- _RECORDS FOR THE EXERCISE_
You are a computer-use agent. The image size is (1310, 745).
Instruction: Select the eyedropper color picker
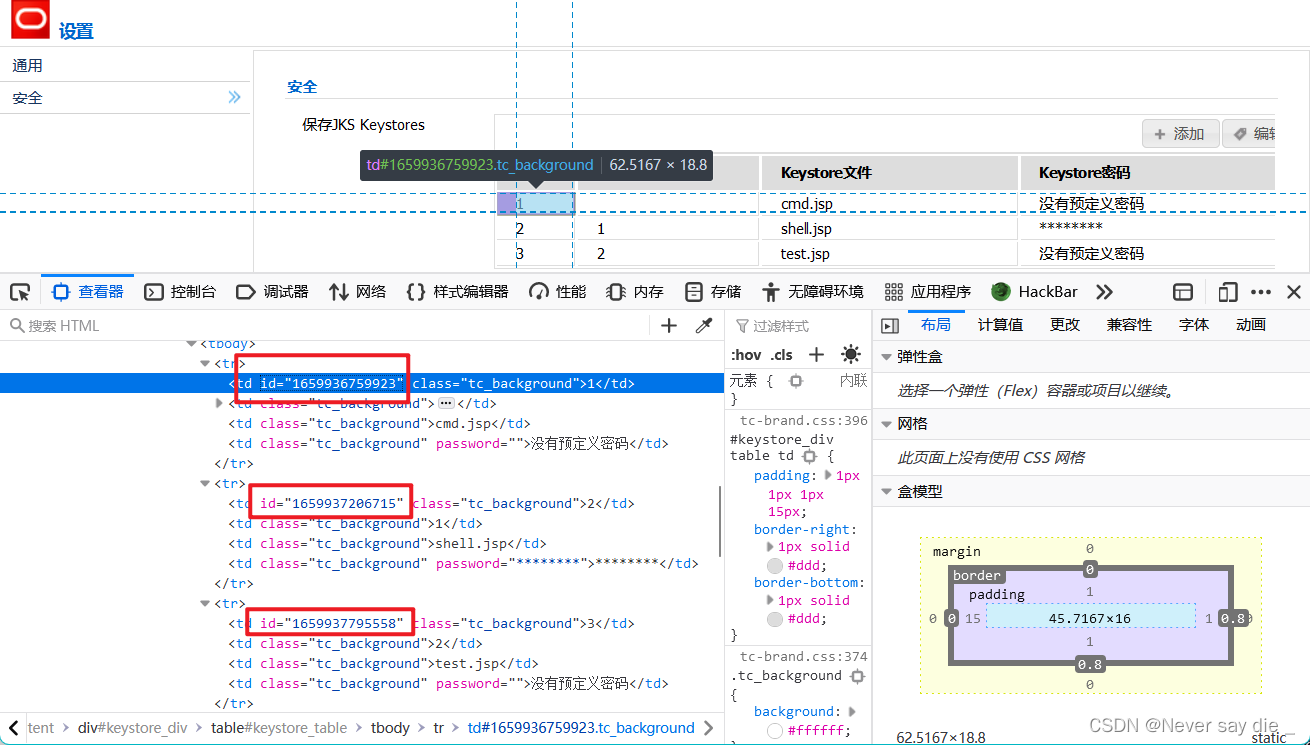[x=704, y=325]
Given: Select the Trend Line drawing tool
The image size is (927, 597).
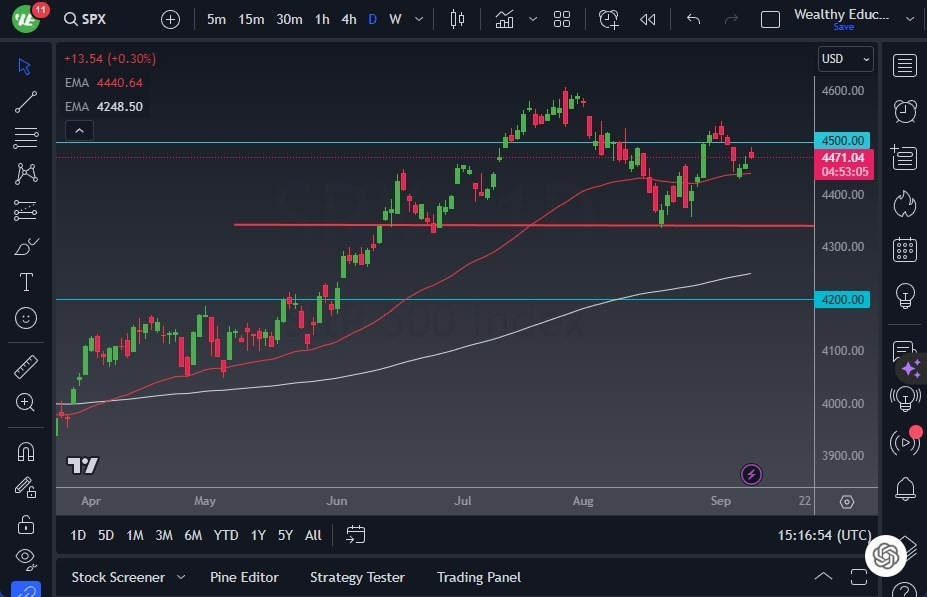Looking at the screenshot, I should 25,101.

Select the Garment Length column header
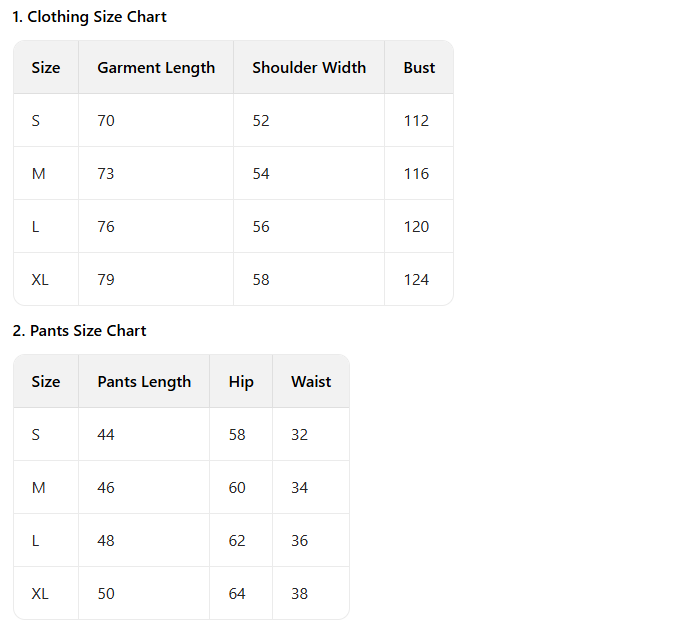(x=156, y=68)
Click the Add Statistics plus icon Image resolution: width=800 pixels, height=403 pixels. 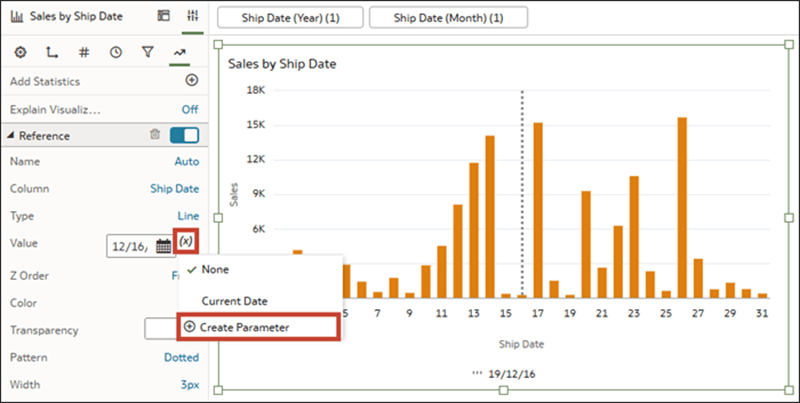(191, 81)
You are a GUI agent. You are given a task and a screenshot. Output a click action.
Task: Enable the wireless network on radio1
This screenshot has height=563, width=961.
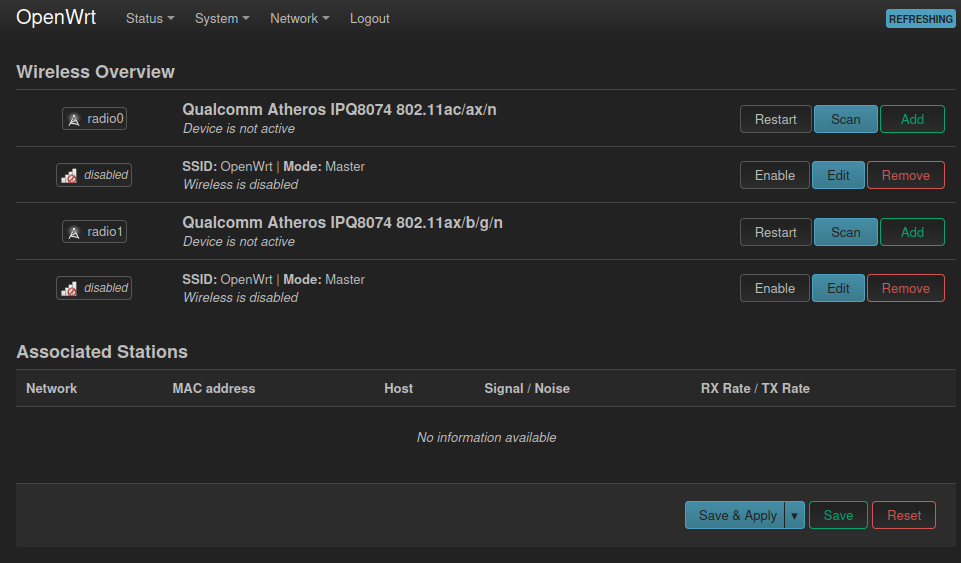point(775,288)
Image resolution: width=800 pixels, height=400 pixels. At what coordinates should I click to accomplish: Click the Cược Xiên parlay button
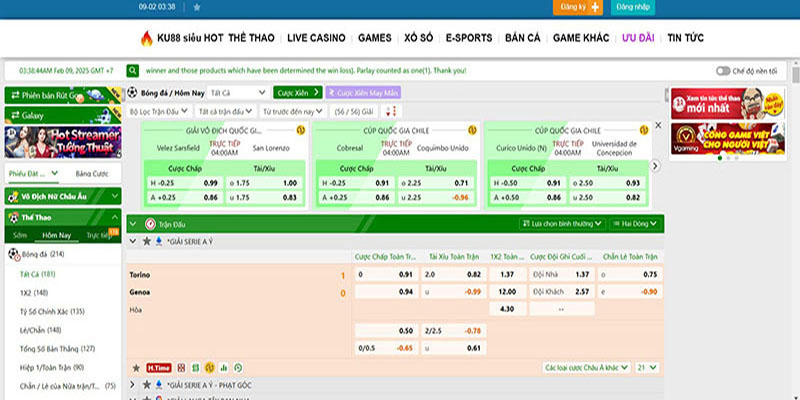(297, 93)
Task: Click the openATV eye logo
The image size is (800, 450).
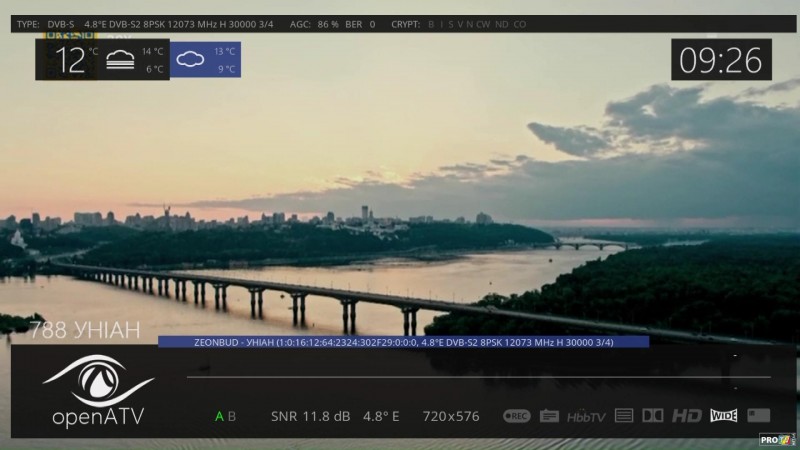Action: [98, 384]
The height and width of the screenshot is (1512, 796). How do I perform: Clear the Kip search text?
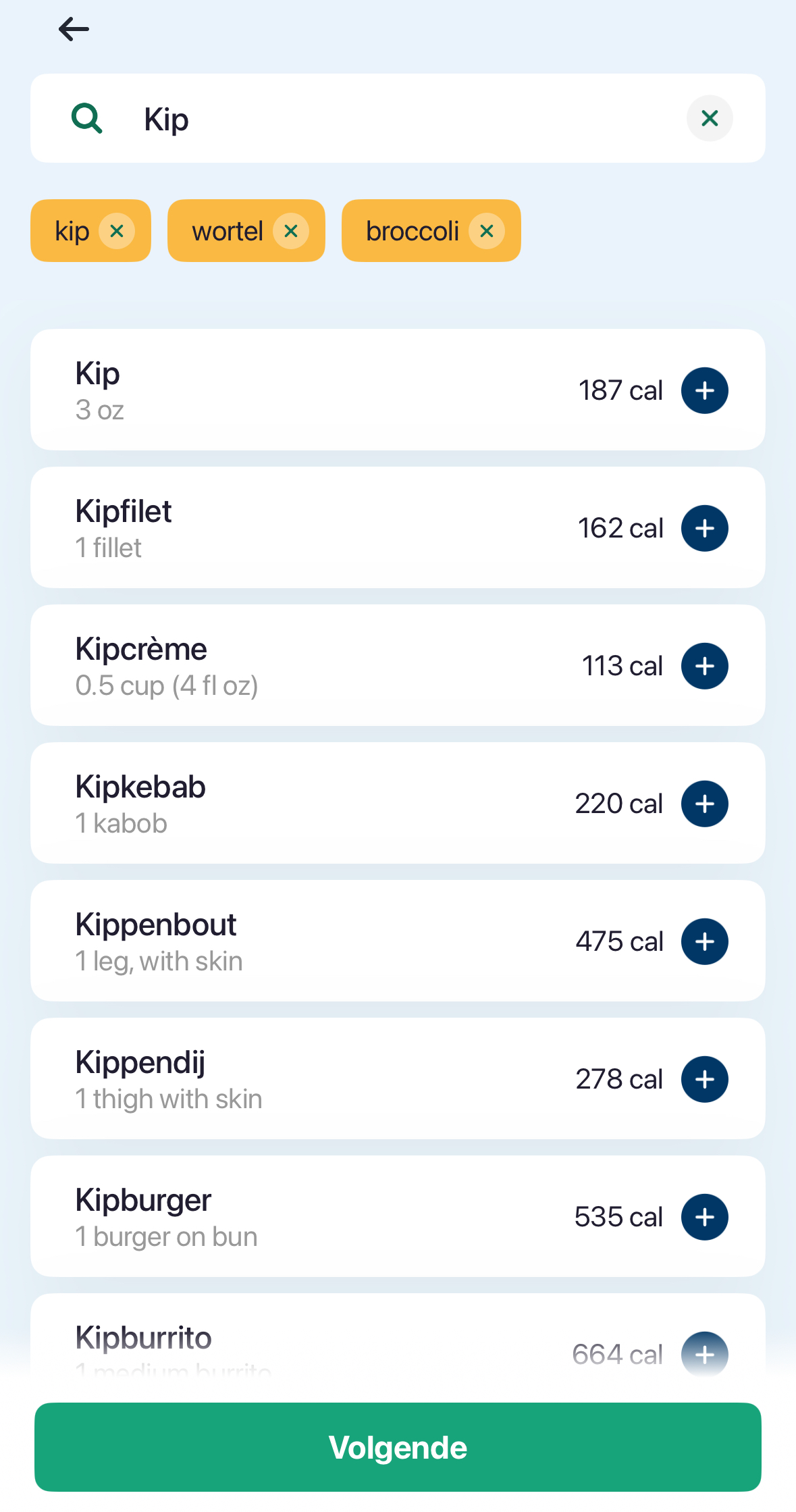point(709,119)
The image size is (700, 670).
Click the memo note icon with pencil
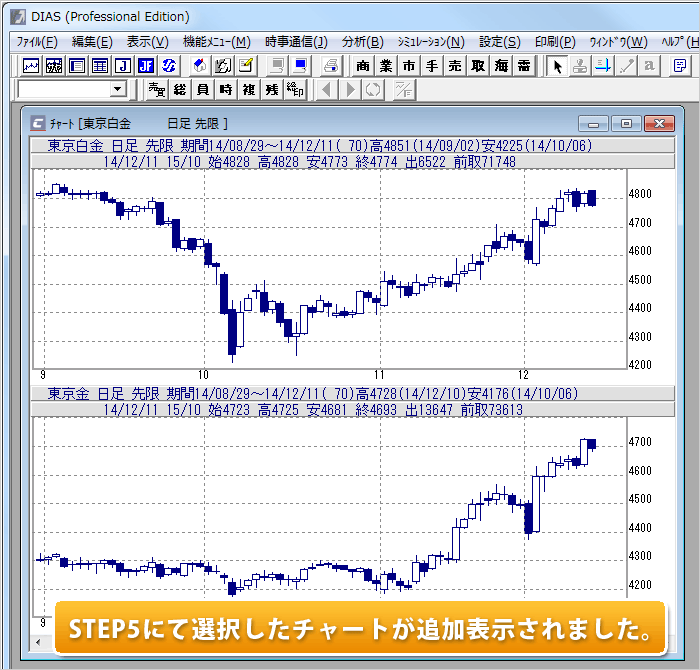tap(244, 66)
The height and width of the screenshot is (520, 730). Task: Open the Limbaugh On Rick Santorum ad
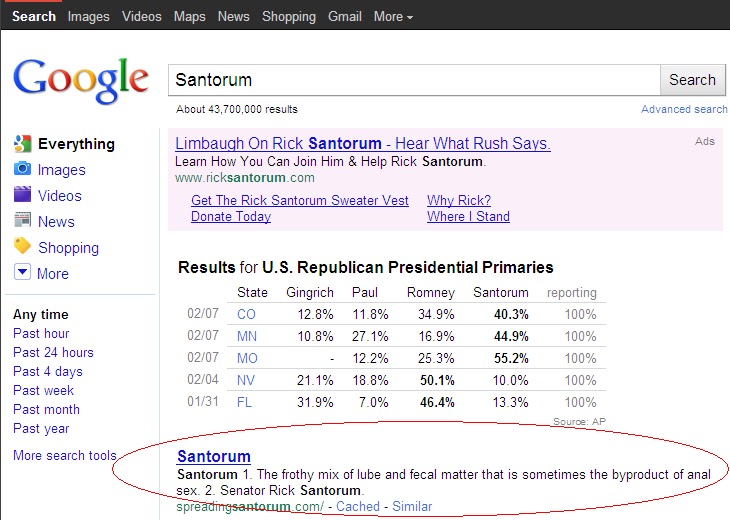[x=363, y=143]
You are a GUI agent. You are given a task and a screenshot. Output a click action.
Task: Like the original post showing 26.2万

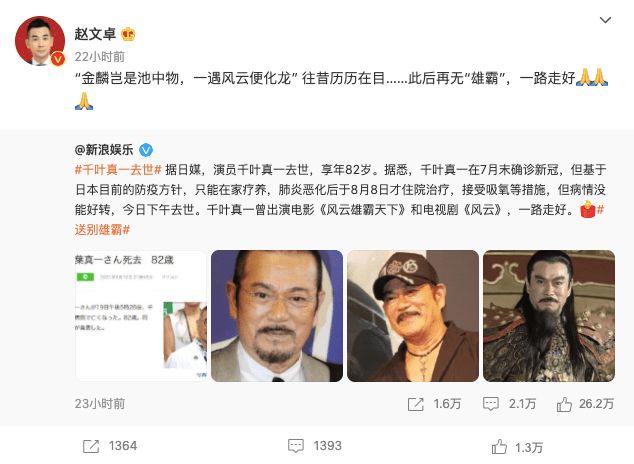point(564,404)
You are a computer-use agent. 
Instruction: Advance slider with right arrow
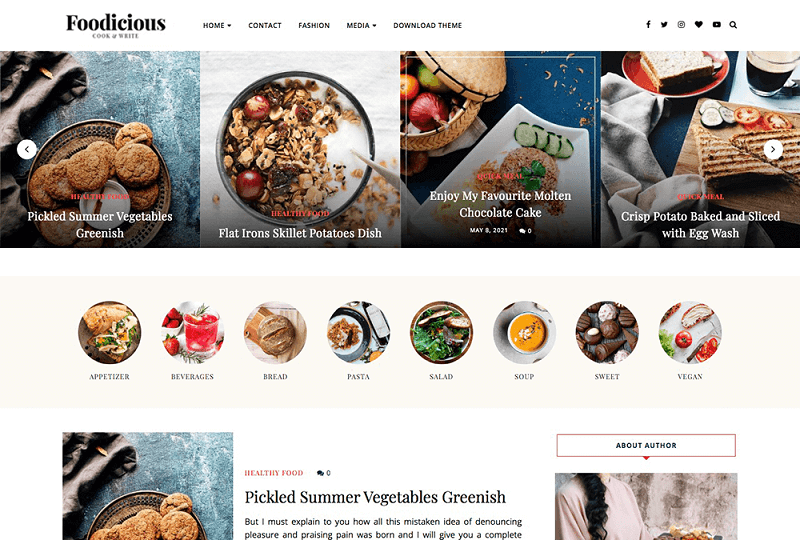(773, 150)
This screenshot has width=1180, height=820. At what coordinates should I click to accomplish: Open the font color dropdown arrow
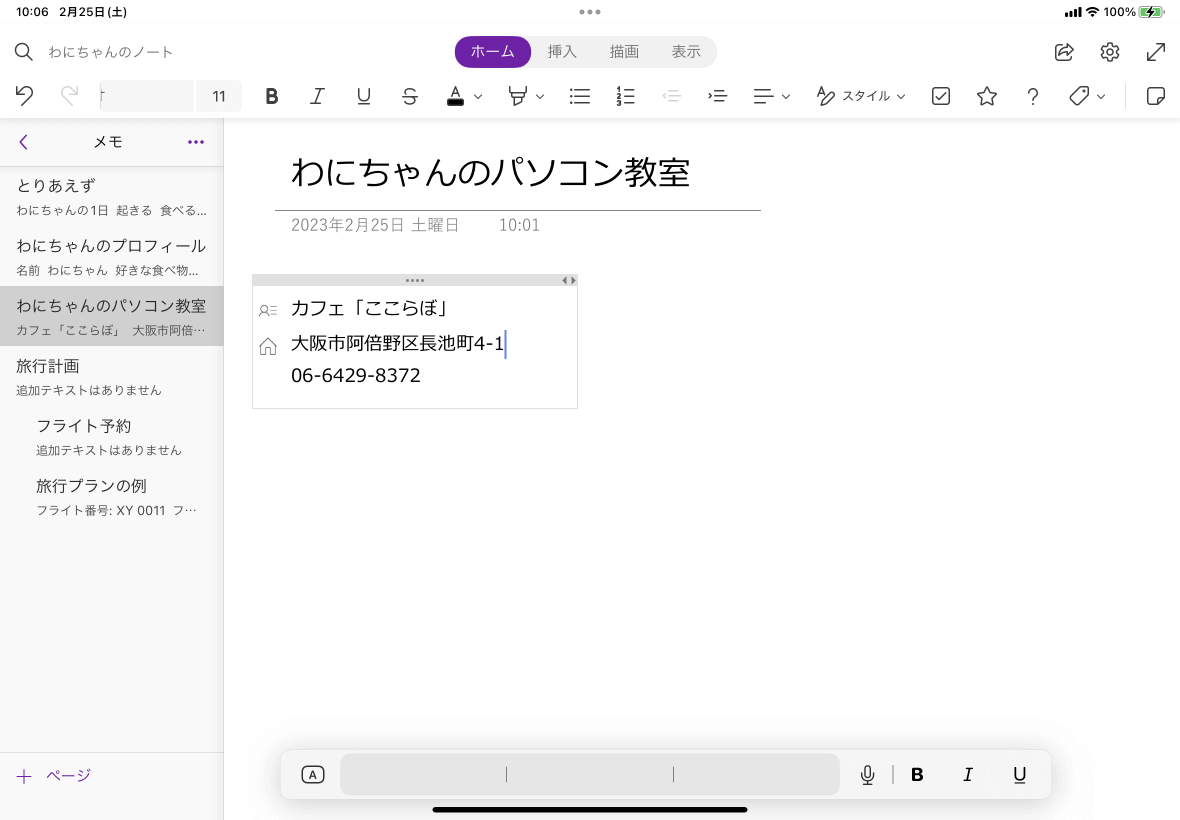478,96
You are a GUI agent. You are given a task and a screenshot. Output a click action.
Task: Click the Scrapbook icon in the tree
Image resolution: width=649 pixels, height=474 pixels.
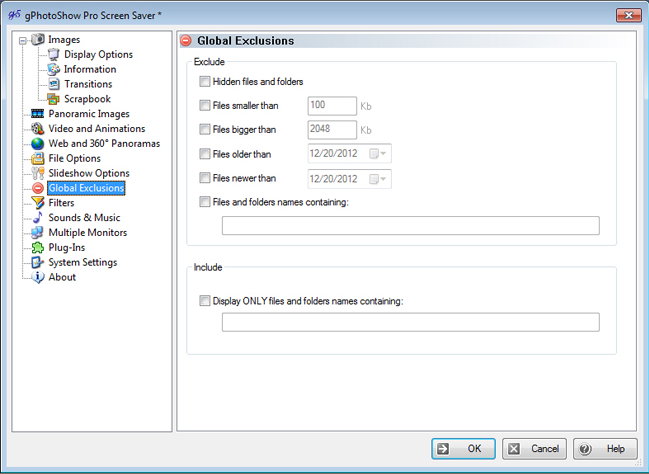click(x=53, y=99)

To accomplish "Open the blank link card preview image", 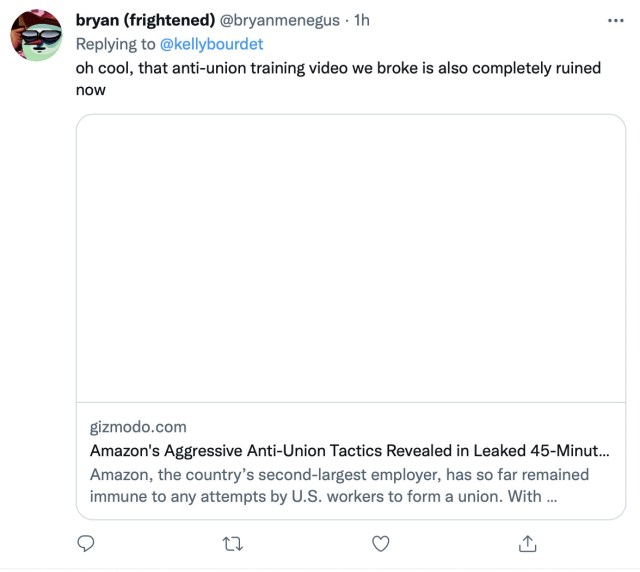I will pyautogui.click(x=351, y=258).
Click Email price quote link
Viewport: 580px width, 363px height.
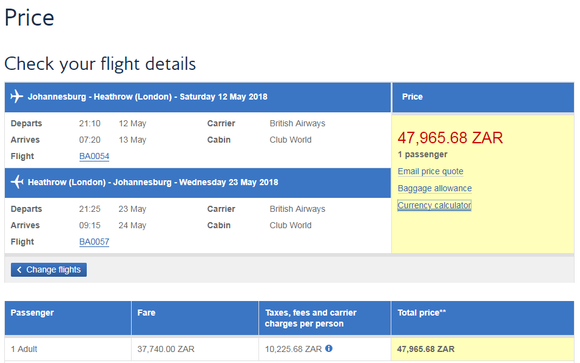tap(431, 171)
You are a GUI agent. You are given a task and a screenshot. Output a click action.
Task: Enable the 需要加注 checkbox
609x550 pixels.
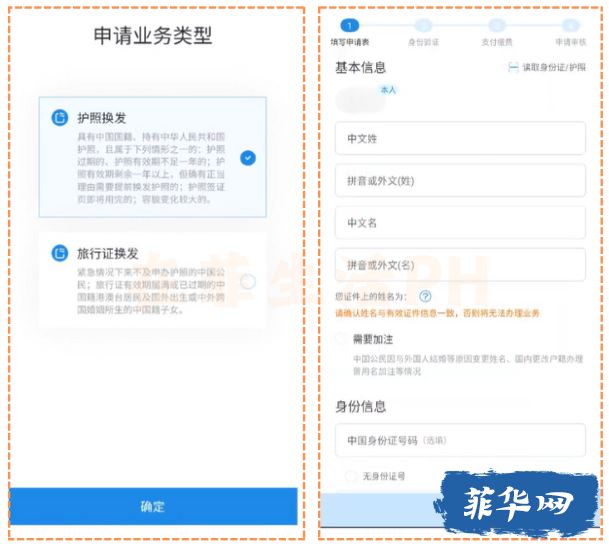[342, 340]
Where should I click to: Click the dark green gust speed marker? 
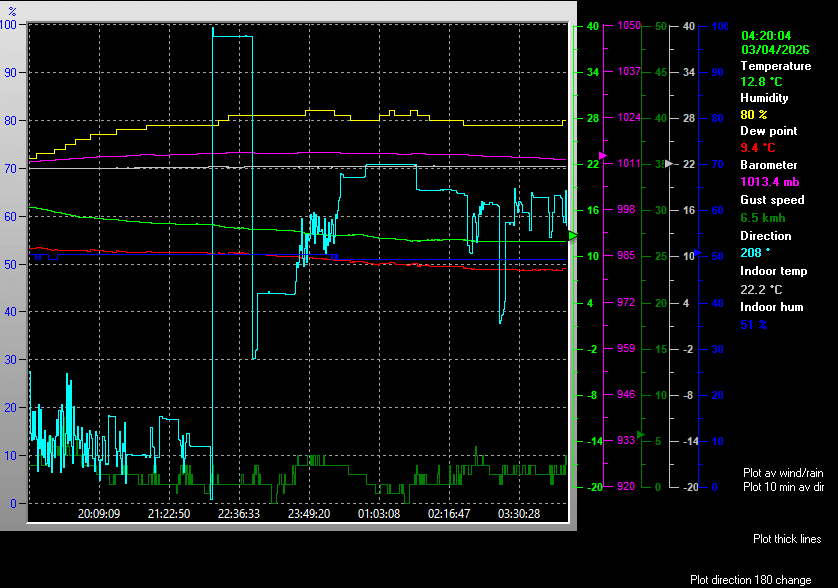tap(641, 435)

- _THE TASK_
Gather each line of the records holding the string "Enable".

- _RESPONSE TO THIS EXERCISE_
Task: Enable the wireless network on radio1
Task: Enable the 需要加注 checkbox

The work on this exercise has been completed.